> [TEXTE DONNÉ]:
====
Alors que je m’arrête pour la énième fois pour admirer ce paysage de rêve, ponctué de maisons isolées en terre, un garçon et ses deux jeunes sœurs de la communauté Bhil viennent timidement à ma rencontre, et voilà, c’est la photo ci-dessus !
En continuant sur la même route, on tombe sur le barrage de Mahi Bajaj Sagar qui est le plus grand réservoir d’eau de la division d’Udaipur. Je n’y suis pas allée, priorité aux merveilles de la région de Singpura.
Singpura est l’autre trésor de la région de Banswara, situé au sud de la ville et composé de forêts et de vallées verdoyantes.
Le but principal de la visite est la cascade de Singpura, en haut de la région, toute une aventure !
====
> [MATÉRIEL FOURNI]:

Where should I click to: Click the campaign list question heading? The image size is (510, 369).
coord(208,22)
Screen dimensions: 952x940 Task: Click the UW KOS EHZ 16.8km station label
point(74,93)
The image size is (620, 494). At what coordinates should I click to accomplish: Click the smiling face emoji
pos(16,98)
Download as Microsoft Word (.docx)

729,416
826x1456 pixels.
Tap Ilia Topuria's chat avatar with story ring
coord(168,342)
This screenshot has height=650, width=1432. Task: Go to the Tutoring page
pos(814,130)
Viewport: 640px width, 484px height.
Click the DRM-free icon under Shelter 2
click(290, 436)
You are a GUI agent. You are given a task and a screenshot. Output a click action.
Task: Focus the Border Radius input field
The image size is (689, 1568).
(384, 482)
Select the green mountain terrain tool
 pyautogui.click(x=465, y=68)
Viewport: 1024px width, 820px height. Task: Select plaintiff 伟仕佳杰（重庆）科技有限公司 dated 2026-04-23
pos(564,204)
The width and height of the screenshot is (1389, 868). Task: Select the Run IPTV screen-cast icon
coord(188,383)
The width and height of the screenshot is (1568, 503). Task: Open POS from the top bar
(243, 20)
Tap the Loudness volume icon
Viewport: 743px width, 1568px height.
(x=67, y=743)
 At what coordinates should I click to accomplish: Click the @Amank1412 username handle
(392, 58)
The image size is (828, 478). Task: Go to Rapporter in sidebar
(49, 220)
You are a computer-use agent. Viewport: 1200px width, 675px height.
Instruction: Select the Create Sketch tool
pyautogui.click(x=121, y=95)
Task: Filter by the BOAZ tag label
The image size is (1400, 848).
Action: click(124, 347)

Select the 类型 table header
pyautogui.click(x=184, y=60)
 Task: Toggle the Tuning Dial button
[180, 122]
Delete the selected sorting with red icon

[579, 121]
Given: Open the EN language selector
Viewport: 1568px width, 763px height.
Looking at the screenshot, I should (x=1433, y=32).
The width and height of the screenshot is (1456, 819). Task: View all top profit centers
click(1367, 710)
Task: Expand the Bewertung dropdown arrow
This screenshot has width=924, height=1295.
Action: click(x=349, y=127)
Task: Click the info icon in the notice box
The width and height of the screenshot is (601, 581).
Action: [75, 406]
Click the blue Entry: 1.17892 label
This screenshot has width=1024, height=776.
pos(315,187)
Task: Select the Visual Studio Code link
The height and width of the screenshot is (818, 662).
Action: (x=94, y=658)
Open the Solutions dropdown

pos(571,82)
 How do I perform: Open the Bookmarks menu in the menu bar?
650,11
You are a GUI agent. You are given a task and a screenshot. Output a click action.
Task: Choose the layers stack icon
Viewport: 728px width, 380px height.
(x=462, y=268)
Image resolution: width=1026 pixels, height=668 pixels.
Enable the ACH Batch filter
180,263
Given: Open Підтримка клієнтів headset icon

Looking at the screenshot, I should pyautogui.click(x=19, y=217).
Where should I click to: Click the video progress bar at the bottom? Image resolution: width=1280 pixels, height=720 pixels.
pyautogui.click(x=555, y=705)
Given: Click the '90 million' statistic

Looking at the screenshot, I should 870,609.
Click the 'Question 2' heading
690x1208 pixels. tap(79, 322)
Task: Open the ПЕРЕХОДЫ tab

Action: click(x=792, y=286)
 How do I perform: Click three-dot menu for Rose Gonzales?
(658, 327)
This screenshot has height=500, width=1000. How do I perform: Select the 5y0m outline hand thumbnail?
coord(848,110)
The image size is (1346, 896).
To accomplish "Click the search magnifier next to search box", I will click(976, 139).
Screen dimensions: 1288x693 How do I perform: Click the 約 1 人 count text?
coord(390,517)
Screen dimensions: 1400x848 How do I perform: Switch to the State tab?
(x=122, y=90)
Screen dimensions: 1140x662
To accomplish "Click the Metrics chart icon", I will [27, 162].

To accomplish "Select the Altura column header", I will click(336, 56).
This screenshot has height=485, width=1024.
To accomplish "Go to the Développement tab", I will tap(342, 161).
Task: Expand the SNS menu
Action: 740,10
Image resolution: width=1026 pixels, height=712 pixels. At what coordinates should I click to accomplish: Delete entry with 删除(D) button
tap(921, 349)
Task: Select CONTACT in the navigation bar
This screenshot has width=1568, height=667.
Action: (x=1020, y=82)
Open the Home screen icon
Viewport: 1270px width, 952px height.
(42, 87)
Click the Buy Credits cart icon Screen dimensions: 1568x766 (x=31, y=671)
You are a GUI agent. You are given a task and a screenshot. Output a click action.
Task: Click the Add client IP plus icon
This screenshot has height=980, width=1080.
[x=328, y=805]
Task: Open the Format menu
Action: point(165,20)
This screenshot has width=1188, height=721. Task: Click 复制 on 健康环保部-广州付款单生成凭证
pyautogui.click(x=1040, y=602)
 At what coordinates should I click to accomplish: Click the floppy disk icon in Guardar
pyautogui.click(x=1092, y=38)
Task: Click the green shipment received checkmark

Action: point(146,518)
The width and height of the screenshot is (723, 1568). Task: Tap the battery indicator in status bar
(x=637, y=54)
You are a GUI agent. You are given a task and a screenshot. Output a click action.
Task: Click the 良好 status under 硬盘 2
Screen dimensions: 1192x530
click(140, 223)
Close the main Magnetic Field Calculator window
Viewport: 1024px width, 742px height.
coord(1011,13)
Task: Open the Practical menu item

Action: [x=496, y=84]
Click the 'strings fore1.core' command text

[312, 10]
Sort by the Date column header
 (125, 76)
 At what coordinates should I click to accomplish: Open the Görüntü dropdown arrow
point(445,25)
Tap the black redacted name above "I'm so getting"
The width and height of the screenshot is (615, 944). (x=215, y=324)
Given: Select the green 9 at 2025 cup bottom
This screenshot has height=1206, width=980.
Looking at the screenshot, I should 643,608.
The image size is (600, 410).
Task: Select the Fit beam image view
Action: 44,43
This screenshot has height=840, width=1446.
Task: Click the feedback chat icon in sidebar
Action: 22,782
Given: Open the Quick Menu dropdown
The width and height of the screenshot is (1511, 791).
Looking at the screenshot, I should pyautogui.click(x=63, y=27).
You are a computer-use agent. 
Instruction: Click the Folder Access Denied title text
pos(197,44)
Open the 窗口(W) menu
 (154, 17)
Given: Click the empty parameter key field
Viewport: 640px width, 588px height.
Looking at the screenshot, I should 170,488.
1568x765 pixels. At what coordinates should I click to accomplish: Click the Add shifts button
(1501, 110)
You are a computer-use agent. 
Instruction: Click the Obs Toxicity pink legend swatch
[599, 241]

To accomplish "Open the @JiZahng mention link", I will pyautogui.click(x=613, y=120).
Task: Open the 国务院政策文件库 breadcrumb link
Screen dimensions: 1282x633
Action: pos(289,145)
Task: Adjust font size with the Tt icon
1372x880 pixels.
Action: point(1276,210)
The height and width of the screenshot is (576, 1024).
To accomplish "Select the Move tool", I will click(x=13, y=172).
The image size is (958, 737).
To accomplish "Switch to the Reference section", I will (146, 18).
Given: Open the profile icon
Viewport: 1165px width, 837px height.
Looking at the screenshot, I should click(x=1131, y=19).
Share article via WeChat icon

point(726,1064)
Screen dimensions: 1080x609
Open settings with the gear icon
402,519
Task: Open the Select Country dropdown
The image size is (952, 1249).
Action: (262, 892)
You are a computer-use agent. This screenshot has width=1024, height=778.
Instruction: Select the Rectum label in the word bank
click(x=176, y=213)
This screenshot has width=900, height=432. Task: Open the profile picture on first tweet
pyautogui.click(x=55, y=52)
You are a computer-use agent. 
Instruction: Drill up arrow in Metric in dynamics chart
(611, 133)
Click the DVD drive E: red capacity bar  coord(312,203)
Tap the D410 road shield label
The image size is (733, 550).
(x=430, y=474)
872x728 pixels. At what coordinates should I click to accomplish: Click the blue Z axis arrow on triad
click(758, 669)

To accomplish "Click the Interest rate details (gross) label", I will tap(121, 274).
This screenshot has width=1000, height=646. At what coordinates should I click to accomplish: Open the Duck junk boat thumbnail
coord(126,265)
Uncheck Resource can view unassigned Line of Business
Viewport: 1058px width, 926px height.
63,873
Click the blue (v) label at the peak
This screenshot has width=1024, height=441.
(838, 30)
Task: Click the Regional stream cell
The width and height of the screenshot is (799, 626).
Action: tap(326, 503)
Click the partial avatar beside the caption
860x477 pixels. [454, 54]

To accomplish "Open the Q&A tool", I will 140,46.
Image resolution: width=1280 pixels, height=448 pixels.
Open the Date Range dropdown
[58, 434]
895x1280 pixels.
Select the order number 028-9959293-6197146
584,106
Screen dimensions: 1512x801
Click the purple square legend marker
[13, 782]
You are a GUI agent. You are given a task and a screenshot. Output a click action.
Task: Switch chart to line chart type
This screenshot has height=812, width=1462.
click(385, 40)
====
> [CONSIGNES]:
- 1) D'après le récit sur la région de Banswara, quel est le plus grand réservoir d'eau de la division d'Udaipur ?
- 2) Poursuivez, s'il vous plaît, le récit sur la région de Banswara à partir de sa dernière phrase.

> [RÉSULTATS DE L'EXERCICE]:
- 1) Le barrage de Mahi Bajaj Sagar.

- 2)
Le GPS est aux abonnés absents et nous devons demander notre chemin plusieurs fois aux villageois du coin qui nous répondent en hindi mélangé au dialecte local. C’est une belle occasion de venir à la rencontre des habitants et de partager quelques moments précieux avec eux.
Après plusieurs retours sur nos pas, nous finissons par arriver au lieu tant espéré.
La voiture s’arrête là. Nous devons continuer à pied. Le point de départ est un petit lac entouré d’une forêt épaisse. Nous demandons notre chemin à un garçon dont la maison se trouve au bord du plan d’eau : il nous reste 2 kilomètres de marche à travers la jungle avant de découvrir la cascade.
La mousson ayant été pauvre cette année, la cascade n’a qu’un maigre filet d’eau. Je poste ici la photo d’un internaute montrant la cascade dans toute sa splendeur.
La région de Banswara comprend d’autres cascades, à voir aussi pendant la mousson : Jua, Kagdi, Kadeliya, Bhuadara, Jhulla et Kushalgarh.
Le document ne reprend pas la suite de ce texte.